Selama lebih dari sepuluh tahun, ia mencurahkan dirinya untuk mencari nafkah dan keluarganya, tak pernah beristirahat sehari pun. Neneknya sudah tua dan sakit.
Ia menikah dengan Evan tanpa resepsi, tanpa cincin, tanpa baju pengantin apalagi bulan madu.
Bahkan ketika Evan mengajak Humam ke taman hiburan atau jalan-jalan, ia selalu diharapkan untuk tetap tinggal dirumah dengan tenang.
Bahkan ketika ia melihat Evan mencoret-coret nama perempuan lain di kertas, ia masih berpura-pura tidak sakit. Tujuh tahun yang lalu, ketika Evan melangkah ke arahnya dan melamarnya, ia berpikir bahwa Evan akan menerima kekurangannya karena menjadi cacat.
Baru setahun setelah pernikahan itu ia menyadari bahwa Evan mungkin malu memiliki istri cacat seperti dia.

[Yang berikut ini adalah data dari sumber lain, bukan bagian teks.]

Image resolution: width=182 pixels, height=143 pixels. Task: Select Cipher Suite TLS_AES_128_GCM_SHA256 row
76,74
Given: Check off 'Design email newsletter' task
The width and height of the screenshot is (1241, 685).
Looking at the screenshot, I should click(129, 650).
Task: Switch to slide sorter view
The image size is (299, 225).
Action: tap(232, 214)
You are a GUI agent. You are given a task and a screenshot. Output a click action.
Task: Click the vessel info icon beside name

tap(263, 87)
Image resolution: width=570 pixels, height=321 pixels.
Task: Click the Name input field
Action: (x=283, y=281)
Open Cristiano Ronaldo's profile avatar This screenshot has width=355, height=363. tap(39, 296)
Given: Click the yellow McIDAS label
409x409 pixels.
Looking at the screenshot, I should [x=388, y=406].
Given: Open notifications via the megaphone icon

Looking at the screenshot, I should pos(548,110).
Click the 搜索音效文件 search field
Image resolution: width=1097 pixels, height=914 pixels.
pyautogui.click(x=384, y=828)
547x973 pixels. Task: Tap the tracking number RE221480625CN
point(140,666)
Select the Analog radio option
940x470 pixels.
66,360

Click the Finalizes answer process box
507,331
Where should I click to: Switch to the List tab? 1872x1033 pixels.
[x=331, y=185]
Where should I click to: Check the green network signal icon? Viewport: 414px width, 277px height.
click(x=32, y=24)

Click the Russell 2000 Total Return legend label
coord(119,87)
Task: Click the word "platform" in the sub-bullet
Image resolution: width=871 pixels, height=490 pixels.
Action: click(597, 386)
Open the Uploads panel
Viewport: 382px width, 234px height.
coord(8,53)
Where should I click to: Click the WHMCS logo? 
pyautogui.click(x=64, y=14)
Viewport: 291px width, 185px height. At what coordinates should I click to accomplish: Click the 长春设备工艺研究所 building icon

Namun saat itu, ia tak peduli. Ia adalah istrinya. Ia meyakinkan dirinya sendiri bahwa suatu hari nanti, Evan akan menyadari nilainya meskipun dia hanya seorang wanita cacat. Miranti memejamkan mata, bibirnya membentuk senyum getir dan rapuh.
Itu tak lagi penting.
Mulai sekarang, ia bisa hidup sesuka hatinya. Ia bisa pergi ke mana pun, kapan pun ia mau. Miranti mulai mencari-cari tujuan liburan terakhirnya. Tiba-tiba, sebuah berita muncul di ponselnya.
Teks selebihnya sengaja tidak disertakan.